Reading Recommendation: Ransom, by David Malouf

For the last few years, everyone has been really thrilled about Madeline Miller’s Song of Achilles and Circe, and justifiably so because they are both insanely good books and I love them. I will at some point review them on this blog. But in the spirit of throwbacks, I’d like to draw everyone’s attention to another, different re-telling of Homer — specifically of the Iliad — bestowed upon humankind in the early aughts by Australian word-god David Malouf. The novel in question is called Ransom (2009) and, literarily speaking, it is actually better than Song of Achilles. That’s right. Better. You can tell because it was published by Vintage, which of all Penguin’s presses screams #fancy the loudest. At any rate, Ransom is peerless among Homeric re-ups, and I’m here today to tell you why.

When I say Malouf’s umpteenth masterpiece is “better” than other, more marketable books, I mean two things. First, I mean that it’s subtler, more nuanced, a.k.a. it’s a simpler work of art that nonetheless achieves a greater degree of emotional depth than its comparators.

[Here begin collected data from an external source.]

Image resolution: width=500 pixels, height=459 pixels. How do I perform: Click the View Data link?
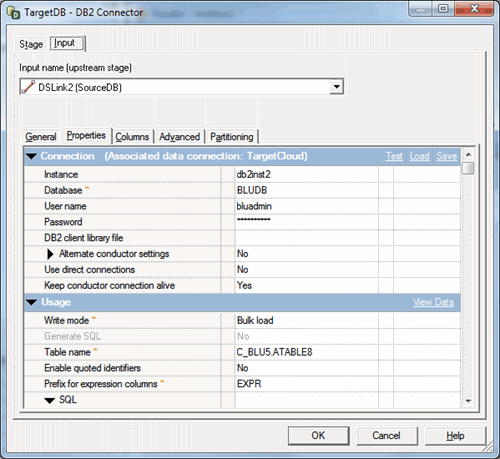tap(433, 302)
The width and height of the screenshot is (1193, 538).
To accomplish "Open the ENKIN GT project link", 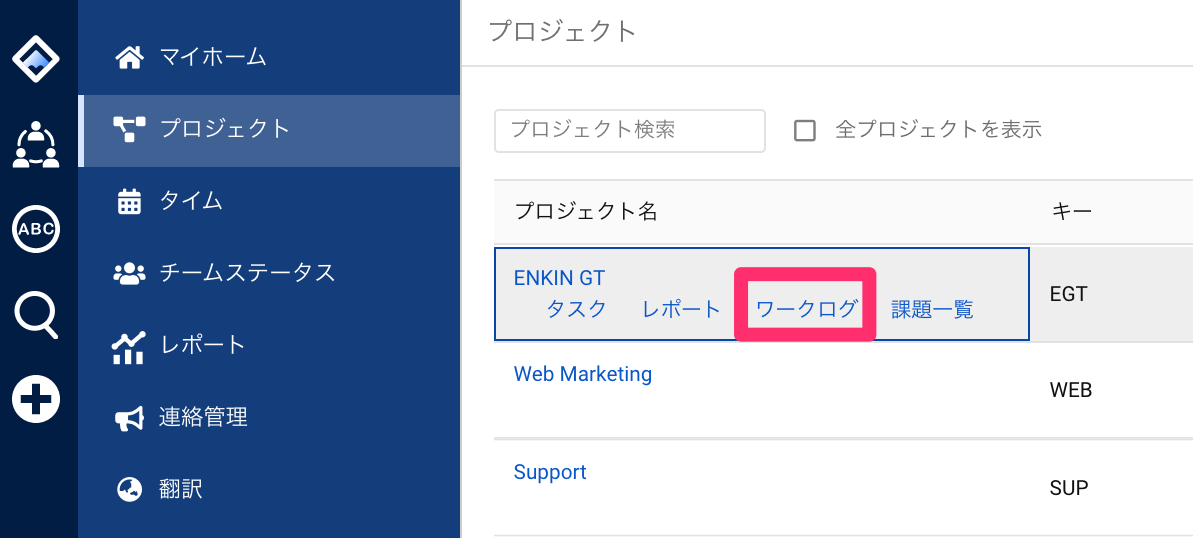I will (559, 278).
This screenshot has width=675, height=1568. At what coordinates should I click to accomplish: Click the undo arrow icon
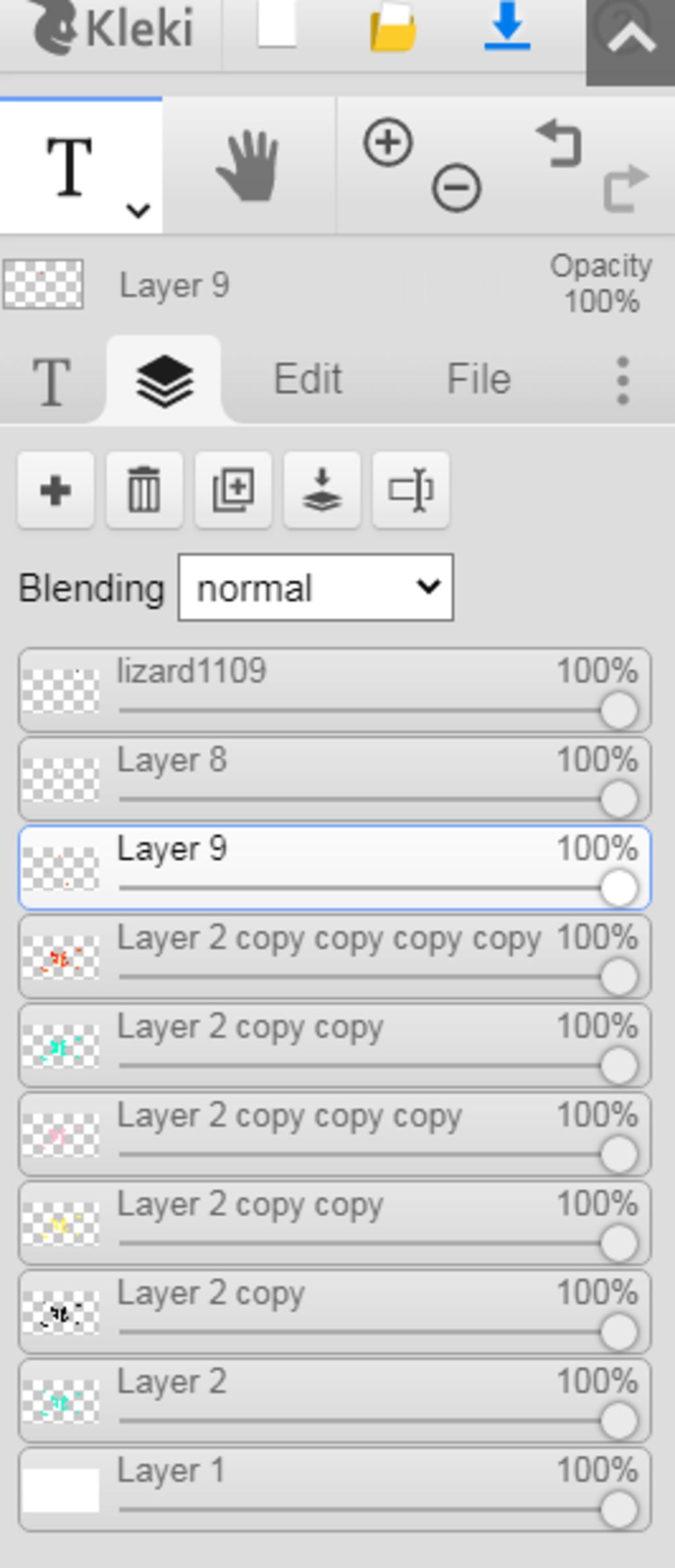tap(560, 142)
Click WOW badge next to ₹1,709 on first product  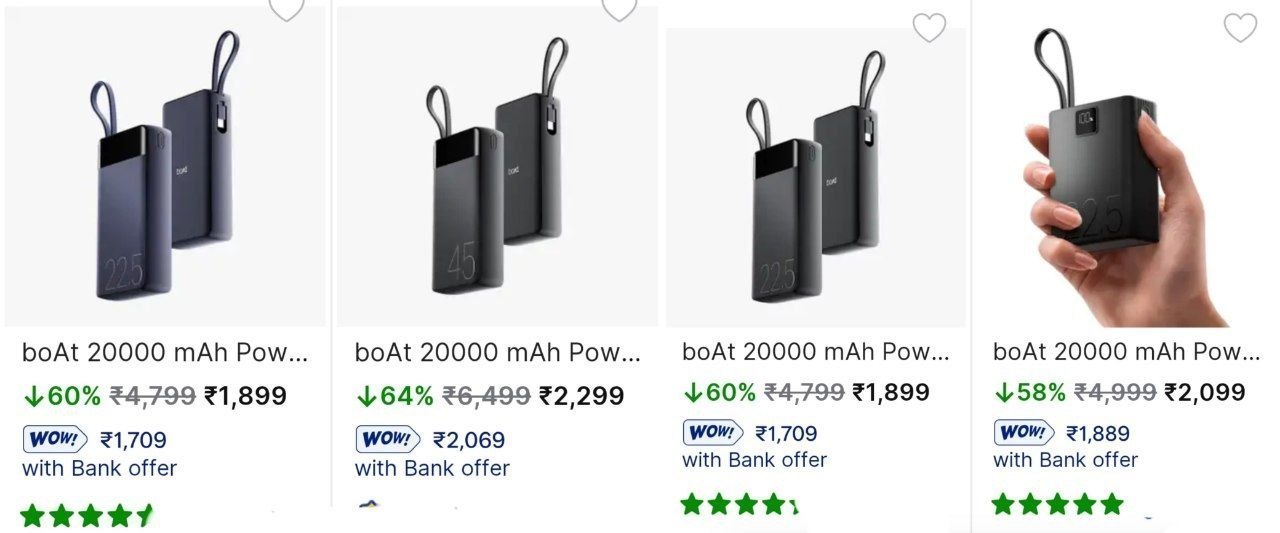coord(55,439)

Second, I mean that it’s more poetic – both formally (it has an airtight narrative with no unplanned sprawl, an elegant parallel structure, and an even, deliberate distribution of tension) and linguistically (not a single word is wasted, but at no point does the author’s careful deliberation draw attention to itself or appear contrived). Phew! That was a lot of analysis! Hopefully I’ve convinced you by now of Ransom’s ascendancy among twenty-first-century Homeric retellings. Now let me explain what the book is about.

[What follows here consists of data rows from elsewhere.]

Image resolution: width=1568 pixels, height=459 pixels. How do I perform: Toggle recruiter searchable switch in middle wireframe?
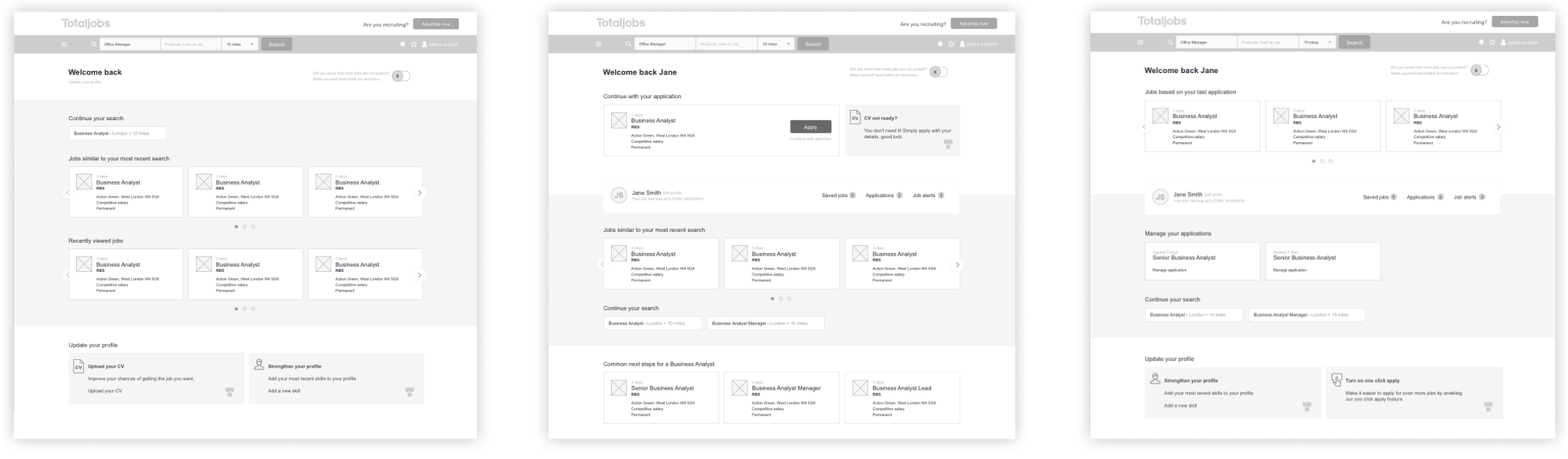[938, 72]
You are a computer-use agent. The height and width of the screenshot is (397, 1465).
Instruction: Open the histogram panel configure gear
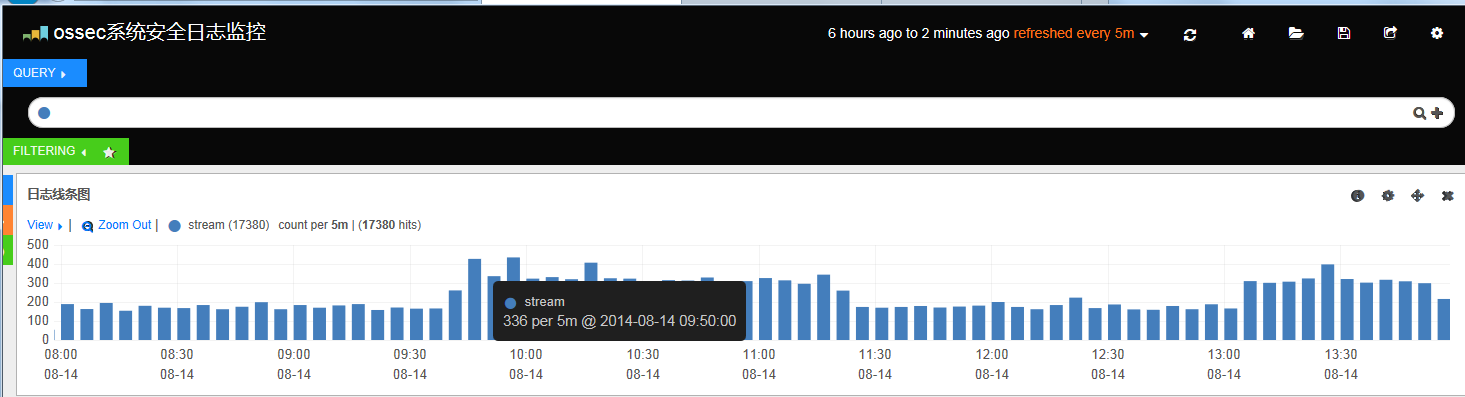click(1387, 196)
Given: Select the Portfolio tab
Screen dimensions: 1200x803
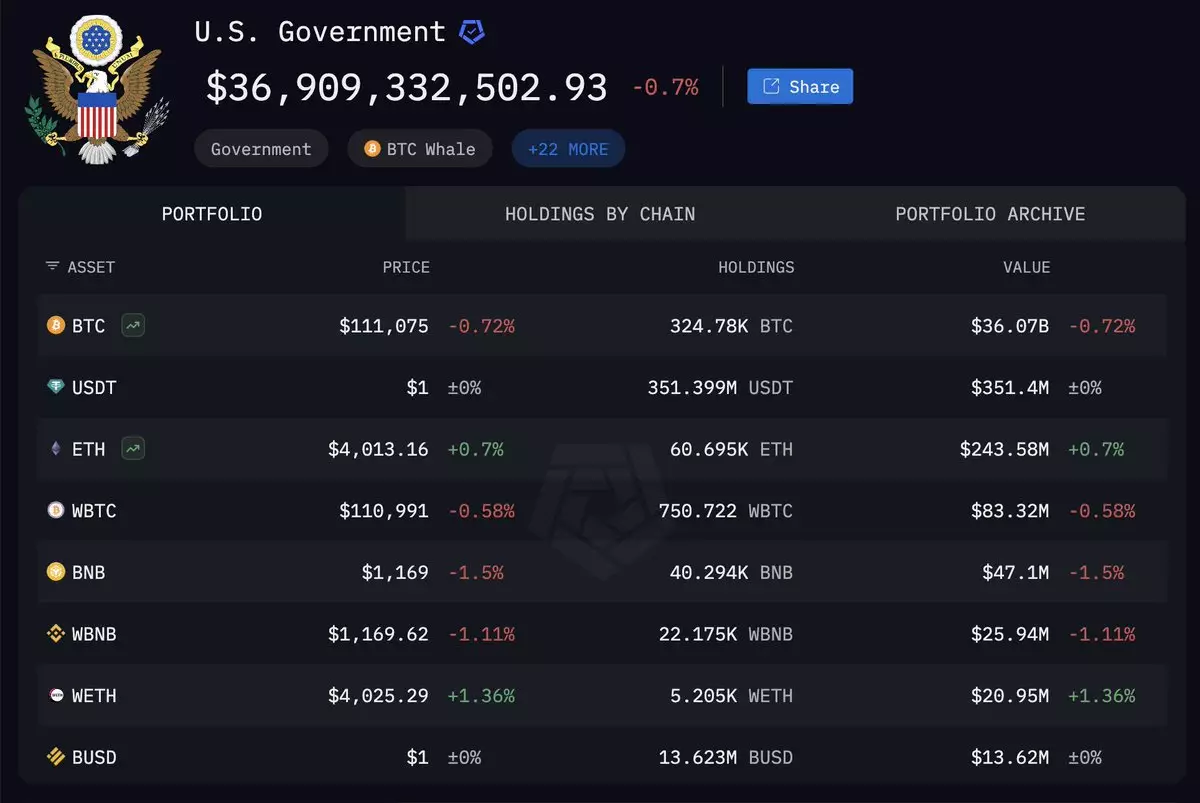Looking at the screenshot, I should pyautogui.click(x=212, y=214).
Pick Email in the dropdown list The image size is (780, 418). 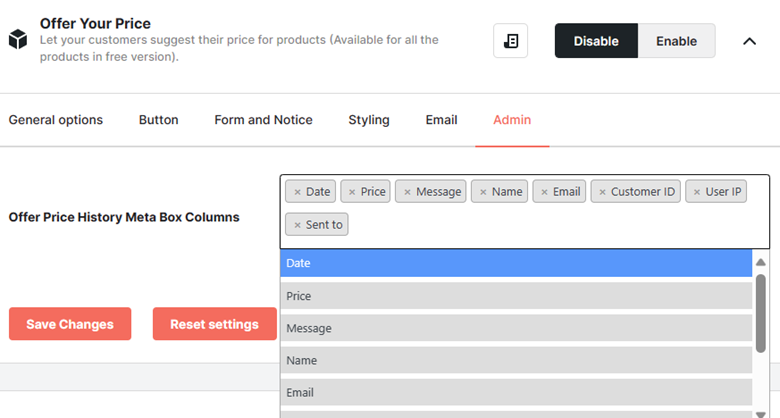pyautogui.click(x=516, y=392)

As you’ve probably guessed, Ransom tells the story of Achilles: son of King Peleus and the sea nymph Thetis, beloved hero of the Trojan War, and bereaved companion of Patroclus, his best friend and maybe lover. But this isn’t the conventional tale of Achilles’ rise to fame, or even of his triumphs in battle. Instead, it’s an account of his reckoning with the loss of his soulmate, who dies on the field as a by-blow of our hero’s own pride. But Ransom goes beyond Achilles’ story. In fact, the novel takes a second protagonist, another grieving man (hence the parallel plot structure I mentioned earlier): Priam, elderly king of Troy, whose first-born son, Hector, kills Patroclus unwittingly, and falls in turn to Achilles’ spear. So the plot begins: as the miserable husk who was once “the best of the Greeks” loses himself in the daily violation of Hector’s corpse, dragging it behind his chariot in a series of gruesome romps beneath the walls of Troy, the king of that city journeys in secret to his enemies’ war camp, resolved to beg Achilles to give over Hector’s body in exchange for a golden ransom.

Okay, so I’ve told you why Ransom is good, I’ve told you what it’s about, and now it’s time for me to wrap things up. Last thing I’ll say in today’s review: my favorite part of this book, other than its shattering humanity, is Malouf’s portrayal of the gods, who feature strongly in the narratives of both protagonists – especially Priam’s. They seem so real, the way Malouf writes them, and so genuinely divine, that it feels like they could appear beside me right now, inviting me with knowing smiles to undertake my own fatal adventure. Give Ransom a read, and maybe the gods will find you, too. And probably ruin your life.